退職した今、活動の領域が現役時代に比べると、格段に狭まっている。主として姫路か加古川、たまに明石・大久保方面まで足を延ばす程度である。
現役時代はJRの曾根と神戸の間を自由自在に活動が可能であったのだが・・・。その理由は定期券がなくなったことである。
年金生活の今、どこに行くにも乗車券を買う必要があるので、おいそれと遠くには出かけられない。この差は大きい。
定期券があった当時は気に留めなかったが、会社支給のありがたさをいやというほど思い知らされた。ボランティア活動にも、ちょっと映画を観に行くにも、とにかく交通費がかかるのでこれがバカにならない。
現在、国際交流や福祉関係などでじゃ勘のボランティア活動を行っている。ボランティアとは本来「無償」が原則のはずである。だから交通費も自己負担、いわゆる「手弁当」でやるものと思っている。
ところが、最近は「有償ボランティア」なるものがあるとのボランティアセンター職員の話である。

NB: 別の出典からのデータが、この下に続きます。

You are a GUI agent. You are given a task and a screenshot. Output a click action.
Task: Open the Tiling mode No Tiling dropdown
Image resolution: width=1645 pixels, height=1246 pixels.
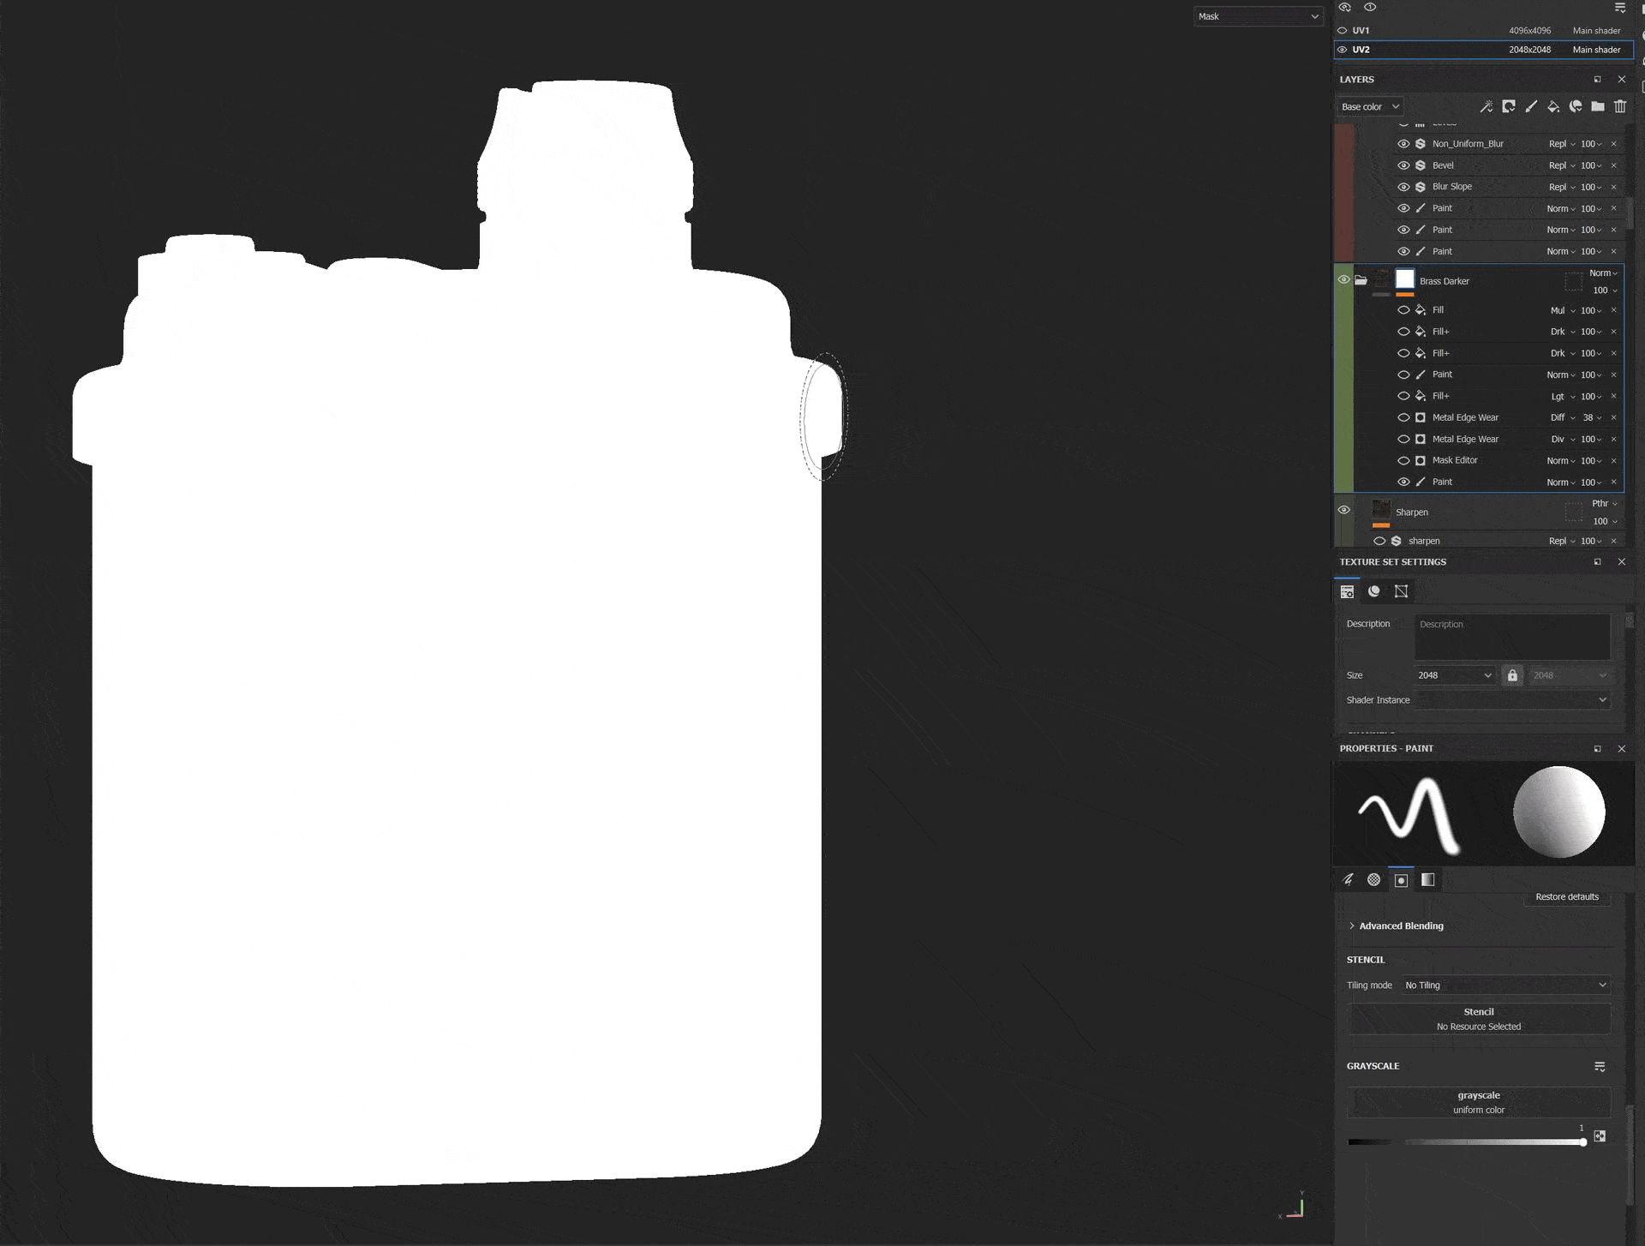coord(1505,985)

『ボランテイアが有償、おかしいんじゃないですか?』と質問してみたが、公式にあるとの回答であった。
個人的には、どのような理由にせよボランティアはあくまでアマであり、金銭を受け取った時点でプロになってしまうと思っているので納得いかない。「有償ボランティア」の内容説明を聞いてみると、遠隔地(距離の規定がある)に出かける場合の交通費、活動のための機材費・材料費・資料のコピー代などの実費をもらうとのことであった。
それならば、とことん「無償ボランティア」にこだわってみようと、持ち前の「やってやろう精神」が鎌首をもたげてきた。
具体的には、
・活動範囲(領域)を狭める。徒歩か自転車で移動可能、または電車で初乗り運賃程度の範 囲内とする
・大がかりな機材・材料は使用しない、できれば体と頭の使用にとどめる
の原則のもとに現在は次の活動をしている。
・姫路駅観光案内所で、姫路城の英語ガイド(JRの初乗り運賃)
・高砂福祉会館で、視覚障害者の卓球競技のサポート(山陽電車初乗り運賃)
・高砂北浜町身体障害者施設で入所者との交流・話し相手・ゲーム・その他依頼があればできることは何でも
・近隣での高齢者対象の行事への参加
この範囲であれば、この先も経済的・肉体的にも継続可能と思うので、「無償ボランティア」に空くまでもこだわり続けたいと考えている。また、私の好きな『がんばらずに、がんばる』精神にも符合している。
ところで、犬が自分の縄張りを主張するためににおいを残して回るのを、「マーキング」と呼び、時々範囲の確認と修正をしている。
私の場合、縄張りの修正は不要である。